La pythie face à l’Histoire. Mémoire, mythes et spiritualité dans la poésie d’Eeva-Liisa Manner et Anna Akhmatova
La soutenance de thèse de David Paigneau aura lieu le mercredi 11 décembre à 13 h à la Maison des Langues et de l’International, salle LI 160, Université de Caen Basse-Normandie.
Résumé
Au cours de ce projet de thèse, deux poétesses du XXème siècle : Eeva-LiisaManner et Anna Akhmatova, seront mises en parallèle pour leurs choix esthétiques, mais aussi pour leur parcours et pour leur position singulière, au sommet de la pyramide poétique de leurs nations respectives, et en porte-à-faux face à certains présupposés du modernisme littéraire et intellectuel qui les entoure, alors même que l’une et l’autre ont débuté leur carrière au sein ou aux côtés de courants poétiques dits modernistes, avant de s’en émanciper et de développer une voix poétique solitaire et à l’écart des courants institutionnalisés.

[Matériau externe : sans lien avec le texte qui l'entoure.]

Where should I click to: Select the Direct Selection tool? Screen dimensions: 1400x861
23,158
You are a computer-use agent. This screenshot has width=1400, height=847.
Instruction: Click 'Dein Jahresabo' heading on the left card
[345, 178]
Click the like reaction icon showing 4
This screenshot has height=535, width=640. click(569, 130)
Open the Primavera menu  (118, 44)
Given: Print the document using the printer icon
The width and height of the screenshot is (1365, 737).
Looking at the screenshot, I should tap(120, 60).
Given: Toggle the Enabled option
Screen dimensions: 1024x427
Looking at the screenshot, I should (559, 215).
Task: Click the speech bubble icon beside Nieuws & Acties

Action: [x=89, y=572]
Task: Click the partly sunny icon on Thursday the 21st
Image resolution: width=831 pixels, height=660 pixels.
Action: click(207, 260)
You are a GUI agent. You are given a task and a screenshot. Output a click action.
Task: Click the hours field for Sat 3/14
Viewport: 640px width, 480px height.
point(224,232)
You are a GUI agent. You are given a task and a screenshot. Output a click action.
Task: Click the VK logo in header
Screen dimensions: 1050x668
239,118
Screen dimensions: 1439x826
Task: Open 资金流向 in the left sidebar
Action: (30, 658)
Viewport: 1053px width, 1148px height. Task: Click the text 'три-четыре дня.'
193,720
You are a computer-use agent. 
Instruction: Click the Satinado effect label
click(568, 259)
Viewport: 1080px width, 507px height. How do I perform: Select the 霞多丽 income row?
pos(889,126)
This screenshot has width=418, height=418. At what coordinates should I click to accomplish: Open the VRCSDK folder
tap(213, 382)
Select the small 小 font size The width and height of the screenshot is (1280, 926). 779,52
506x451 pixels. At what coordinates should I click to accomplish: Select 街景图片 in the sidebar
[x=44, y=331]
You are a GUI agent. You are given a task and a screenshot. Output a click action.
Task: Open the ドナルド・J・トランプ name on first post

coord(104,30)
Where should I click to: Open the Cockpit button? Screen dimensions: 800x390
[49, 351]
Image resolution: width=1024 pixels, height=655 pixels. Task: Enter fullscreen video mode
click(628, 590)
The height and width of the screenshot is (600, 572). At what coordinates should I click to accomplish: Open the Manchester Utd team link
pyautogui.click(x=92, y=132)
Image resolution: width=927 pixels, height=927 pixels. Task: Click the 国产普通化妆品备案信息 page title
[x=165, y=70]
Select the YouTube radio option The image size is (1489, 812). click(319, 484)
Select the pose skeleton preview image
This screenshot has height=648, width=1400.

L’un des hiatus qui les éloignentde la modernité poétique et intellectuelle est la question spirituelle – religieuse . La poésie de Manner et celle d’Akhmatova tendent à transmettre une mémoire qui se veut à la fois intime et collective, par le biais de poèmes mêlant autobiographie et références constantes aux grands classiques de la littérature et surtout aux différentes pensées religieuses, ou plutôt à « la » pensée religieuse aux sources de toute foi, selon la thèse de l’homo religiosus.Ainsi, relectures de mythes (Loth et figures de Dante pour Akhmatova, Ulysse ou Orphée pour Manner), citations de textes sacrés, apparitions et prises de parole symboliques de prophètes, foisonnent dans les poèmes des deux auteurs. Mais si la pensée religieuse permet de rapprocher Manner et Akhmatova, c’est qu’elle ne traverse pas les poèmes uniquement en tant que choix esthétique, mais en tant que système de pensée à part entière. Poétesses mêlant vie, œuvre et histoire, leurs visions du monde respectives sont structurées autour de préoccupations communes : s’inscrire dans la culture universelle, transmettre des valeurs humaines que la guerre et/ou les troubles politiques ont bafouées, enfin revendiquer l’apport de la spiritualité et de l’héritage religieux dans le jugement critique porté sur le monde. Il s’agira donc avant tout d’une thèse de littérature comparée, mais qui accordera une place de premier choix à la biographie des deux auteurs, à leur parcours, à leur statut dans la littérature de leurs pays respectifs, et qui s’ouvrira à l’histoire des idées en replaçant la vie et l’œuvre de Manner et d’Akhmatova dans le contexte des débats intellectuels du XXème consacrés à la question spirituelle-religieuse.